I didn't look back. I had to run away from that voice and the hallucination. My head ached. I'd lost all my confidence. I ran down the hallway, faltering and staggering, and got out
of the hospital.

JungKook
15 June Year 22

A noise from outside the room roused me from sleep. I was having a strange dream but couldn't quite remember
the details. The night of the traffic accident replayed like a blurry CCTV screen in black and white. I could feel my heartbeat slow down and then quicken explosively. All of a sudden, pain surged, and someone was whispering faintly. The next minute,
I woke up writhing.

My entire body was soaked with sweat. The sunlight came through the window and right onto my face. I stepped into the hallway and was met by the usual scene. It was my first time to use the crutches. I still needed to get used to them but they were much easier than
a wheelchair. I went outside through the entrance. It was breezy. My sweat cooled quickly, and it felt chilly on the back of my neck. It wasn't as warm as
I thought inside my patient room.

As I sat down on a bench and opened my sketchbook, the doctor in charge came over to me. He said it was a miracle that I had recovered, he hadn't thought it'd be possible. He tapped me on my shoulder, saying I was the living proof of a miracle.

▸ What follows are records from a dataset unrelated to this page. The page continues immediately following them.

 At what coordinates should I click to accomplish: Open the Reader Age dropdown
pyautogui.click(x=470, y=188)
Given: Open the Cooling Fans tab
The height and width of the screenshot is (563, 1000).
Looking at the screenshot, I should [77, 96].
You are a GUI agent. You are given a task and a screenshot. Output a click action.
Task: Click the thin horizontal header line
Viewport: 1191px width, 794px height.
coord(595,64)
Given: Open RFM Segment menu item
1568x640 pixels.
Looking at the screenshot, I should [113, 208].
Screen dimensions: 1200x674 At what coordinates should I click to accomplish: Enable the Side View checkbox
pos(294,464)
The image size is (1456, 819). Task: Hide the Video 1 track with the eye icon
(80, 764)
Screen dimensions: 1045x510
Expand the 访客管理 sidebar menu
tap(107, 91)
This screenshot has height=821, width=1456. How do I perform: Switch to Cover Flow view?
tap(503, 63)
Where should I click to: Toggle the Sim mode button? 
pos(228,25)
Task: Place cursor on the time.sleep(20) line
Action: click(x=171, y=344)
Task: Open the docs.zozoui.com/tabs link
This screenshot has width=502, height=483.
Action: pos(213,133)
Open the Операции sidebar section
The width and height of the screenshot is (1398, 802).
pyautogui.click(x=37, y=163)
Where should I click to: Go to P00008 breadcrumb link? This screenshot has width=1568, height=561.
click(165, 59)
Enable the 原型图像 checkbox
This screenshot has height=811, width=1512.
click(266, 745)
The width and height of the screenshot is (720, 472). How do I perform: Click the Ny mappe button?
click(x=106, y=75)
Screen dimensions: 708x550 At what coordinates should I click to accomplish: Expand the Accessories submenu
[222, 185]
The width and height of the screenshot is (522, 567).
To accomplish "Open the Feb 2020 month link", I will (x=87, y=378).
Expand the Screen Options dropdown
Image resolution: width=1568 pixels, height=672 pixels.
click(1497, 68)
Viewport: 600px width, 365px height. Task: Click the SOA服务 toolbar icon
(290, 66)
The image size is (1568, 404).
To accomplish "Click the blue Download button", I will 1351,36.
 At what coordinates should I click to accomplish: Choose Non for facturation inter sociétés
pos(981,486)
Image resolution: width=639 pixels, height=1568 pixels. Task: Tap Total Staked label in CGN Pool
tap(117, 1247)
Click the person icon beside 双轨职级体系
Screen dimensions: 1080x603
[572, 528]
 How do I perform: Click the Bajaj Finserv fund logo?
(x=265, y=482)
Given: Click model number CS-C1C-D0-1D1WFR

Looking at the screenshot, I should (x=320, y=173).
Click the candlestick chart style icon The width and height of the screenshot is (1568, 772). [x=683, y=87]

"You should be good for the rest of
your life." I turned my head and saw
a girl standing there who I'd met yesterday in the hallway. The girl said
it was so amazing to find a miracle right next to her and asked me how I felt. I responded that I was just really healthy.

I lowered my eyes again to the sketchbook. Before I knew it, I
was drawing what I'd seen in my dreams. My memories were blurred like the CCTV screen. It was hard to concentrate on my drawing or the memories because the girl kept asking me questions. After a while, I looked up. A familiar song was playing. Someone was giving a performance in the distance. I definitely knew this song. YoonGi sometimes played this in his workroom. I went over to the stage in my crutches. A lighter marked YK was hanging on the guitar.